22 Kasım 2013 Cuma Saat 10:56
Şiddet kavramı
Öyle bir kavram ki, bu kavram duyulur duyulmaz insanda dilsel bir tepkiden önce içsel bir tepki gelişiyor. Bir tuhaf oluyor insan bu kavramı kullandığında. Ta derinliklerden gelen bir tepki, bir öfke, bir kabullenmeme durumu yaşatıyor. Aslında belleklerimize bu içerikte daktilo edilen o kadar çok kavram var ki… Baskı, sömürü, korku, tehdit vb. olan nice cümleler. Bu açıdan uzatmadan asıl konumuza girelim.

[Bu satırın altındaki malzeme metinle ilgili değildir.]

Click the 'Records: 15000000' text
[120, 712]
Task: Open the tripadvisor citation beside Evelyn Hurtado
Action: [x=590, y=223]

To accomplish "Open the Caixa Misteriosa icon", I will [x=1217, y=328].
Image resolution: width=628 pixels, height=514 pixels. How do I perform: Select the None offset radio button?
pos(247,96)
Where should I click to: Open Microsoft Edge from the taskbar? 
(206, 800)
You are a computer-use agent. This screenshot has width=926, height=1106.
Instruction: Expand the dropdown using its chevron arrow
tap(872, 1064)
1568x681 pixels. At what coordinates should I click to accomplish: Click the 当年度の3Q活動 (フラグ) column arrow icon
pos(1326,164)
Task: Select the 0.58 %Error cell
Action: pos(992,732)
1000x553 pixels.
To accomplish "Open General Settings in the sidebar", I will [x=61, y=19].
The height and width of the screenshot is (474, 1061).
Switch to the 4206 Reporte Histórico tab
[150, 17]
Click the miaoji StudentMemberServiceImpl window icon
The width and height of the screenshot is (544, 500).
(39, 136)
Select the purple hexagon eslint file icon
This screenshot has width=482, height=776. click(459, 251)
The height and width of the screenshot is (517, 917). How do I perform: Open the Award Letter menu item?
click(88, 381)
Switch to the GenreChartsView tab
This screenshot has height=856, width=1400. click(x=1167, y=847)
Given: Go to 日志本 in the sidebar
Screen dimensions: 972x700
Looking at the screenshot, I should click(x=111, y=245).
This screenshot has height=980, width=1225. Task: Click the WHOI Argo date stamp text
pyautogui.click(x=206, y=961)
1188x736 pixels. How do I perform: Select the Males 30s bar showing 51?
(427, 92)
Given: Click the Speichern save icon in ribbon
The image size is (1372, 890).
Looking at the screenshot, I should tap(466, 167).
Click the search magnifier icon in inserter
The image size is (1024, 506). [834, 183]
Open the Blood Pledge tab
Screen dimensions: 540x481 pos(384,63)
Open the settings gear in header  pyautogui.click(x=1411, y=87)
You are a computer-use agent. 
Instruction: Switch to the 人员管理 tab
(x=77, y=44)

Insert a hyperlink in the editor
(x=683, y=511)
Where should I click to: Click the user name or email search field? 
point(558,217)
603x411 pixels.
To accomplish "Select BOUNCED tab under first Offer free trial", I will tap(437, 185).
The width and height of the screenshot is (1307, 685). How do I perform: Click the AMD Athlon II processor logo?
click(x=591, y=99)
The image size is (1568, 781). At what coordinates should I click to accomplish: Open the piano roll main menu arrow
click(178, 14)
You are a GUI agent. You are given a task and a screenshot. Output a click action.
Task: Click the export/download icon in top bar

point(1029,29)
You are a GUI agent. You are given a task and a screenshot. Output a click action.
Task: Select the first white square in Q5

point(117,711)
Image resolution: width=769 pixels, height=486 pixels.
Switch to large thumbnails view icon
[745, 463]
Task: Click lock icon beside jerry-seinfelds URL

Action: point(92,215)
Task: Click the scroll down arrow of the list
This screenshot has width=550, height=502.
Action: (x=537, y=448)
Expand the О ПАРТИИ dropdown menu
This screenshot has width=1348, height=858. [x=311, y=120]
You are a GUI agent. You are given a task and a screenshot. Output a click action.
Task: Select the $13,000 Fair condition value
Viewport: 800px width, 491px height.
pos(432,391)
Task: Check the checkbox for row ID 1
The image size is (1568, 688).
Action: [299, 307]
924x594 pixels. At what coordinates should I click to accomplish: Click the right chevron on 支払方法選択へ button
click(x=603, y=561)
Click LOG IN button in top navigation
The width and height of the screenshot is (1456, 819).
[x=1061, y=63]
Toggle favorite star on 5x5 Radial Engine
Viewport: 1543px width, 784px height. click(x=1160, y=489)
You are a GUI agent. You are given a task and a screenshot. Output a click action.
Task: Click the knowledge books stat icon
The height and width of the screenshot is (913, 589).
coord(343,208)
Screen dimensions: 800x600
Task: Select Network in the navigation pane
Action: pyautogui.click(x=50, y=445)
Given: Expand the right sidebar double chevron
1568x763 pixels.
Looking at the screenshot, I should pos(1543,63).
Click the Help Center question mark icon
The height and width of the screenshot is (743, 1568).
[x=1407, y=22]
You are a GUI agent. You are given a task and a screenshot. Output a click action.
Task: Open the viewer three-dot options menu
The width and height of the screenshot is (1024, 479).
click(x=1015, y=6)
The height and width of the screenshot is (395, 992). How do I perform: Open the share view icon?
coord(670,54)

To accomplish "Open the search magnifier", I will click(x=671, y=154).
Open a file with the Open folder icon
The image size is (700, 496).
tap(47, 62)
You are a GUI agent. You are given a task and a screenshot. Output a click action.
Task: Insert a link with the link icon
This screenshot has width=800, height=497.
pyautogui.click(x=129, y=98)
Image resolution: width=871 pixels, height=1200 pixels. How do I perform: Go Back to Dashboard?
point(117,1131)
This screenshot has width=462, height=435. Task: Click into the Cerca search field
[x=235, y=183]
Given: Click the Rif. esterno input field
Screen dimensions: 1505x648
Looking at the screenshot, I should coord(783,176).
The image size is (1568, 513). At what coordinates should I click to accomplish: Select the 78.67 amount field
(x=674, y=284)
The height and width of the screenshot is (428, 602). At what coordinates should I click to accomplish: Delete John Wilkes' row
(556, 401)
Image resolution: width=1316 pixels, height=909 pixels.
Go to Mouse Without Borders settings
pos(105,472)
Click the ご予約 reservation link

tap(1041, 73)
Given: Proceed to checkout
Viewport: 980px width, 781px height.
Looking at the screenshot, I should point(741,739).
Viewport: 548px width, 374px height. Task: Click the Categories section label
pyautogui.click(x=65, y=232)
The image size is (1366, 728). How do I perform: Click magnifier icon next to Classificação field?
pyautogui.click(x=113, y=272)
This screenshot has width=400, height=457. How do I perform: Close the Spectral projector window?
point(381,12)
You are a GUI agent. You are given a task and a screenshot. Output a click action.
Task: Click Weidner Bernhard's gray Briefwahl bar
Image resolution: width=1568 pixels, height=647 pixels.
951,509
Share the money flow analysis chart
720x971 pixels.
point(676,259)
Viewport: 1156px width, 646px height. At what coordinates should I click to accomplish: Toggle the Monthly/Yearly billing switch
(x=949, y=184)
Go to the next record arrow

Bilindiği üzere şiddet olgusu geçmiş çağlardan beri egemenler tarafından kullanılan bir yöntem olmuştur. Nerede bir iktidar, güç savaşı olmuşsa, orada mutlaka şiddet yöntemine başvurulmuştur. Nerede bir değer gaspı, istismar yaşanmışsa orada şiddet olmuştur. Ne yazık ki, tarihsel bir gelenek olarak gaspa ve hırsızlığa dayalı gelişen bu kültür, ilk toplumsal gelişmeyle birlikte bu kültür süregelmiştir. Özellikle devletli uygarlık gelişimiyle birlikte bu olgu, giderek kurumsallaşmıştır. Erkek egemen sistemin ana kadın etrafında biriken ahlaklı ve politik değerlerine el konulmasıyla başlangıç yapılmıştır. Dolayısıyla tarihte uygulanan şiddetin ilk kurbanı kadın olmuştur. Kadının doğal yaşam statüsü, ahlakı, kendi içerisinde barışçıl demokrat özgür geleneklere sahiptir. Öyle bir yaşam çemberi oluşturulmuştur ki, özgür yaşam anlayışına dayalı hiçbir haksızlığa, adaletsizliğe korkuya ve şiddete yer vermeden, gerek duymadan, her birey ve topluluk, var olan yaşam normlarında yer almıştır. İfade ettiğimiz gibi şiddet alanları, iktidar ve egemenlik alanlarıdır. Neolitik yaşam kültüründe iktidar ve egemenlik kültürü yaşam bulamadığından dolayı şiddet kültürü de yoktur, gelişmemiştir. Özgürlük eğiliminin güçlü olduğu tüm farklılıkların ve çeşitliliklerin birbirini yok etmeden beslediği geliştirdiği bir toplumsal gerçeklikte neden şiddete ve zora ihtiyaç duyulsun ki…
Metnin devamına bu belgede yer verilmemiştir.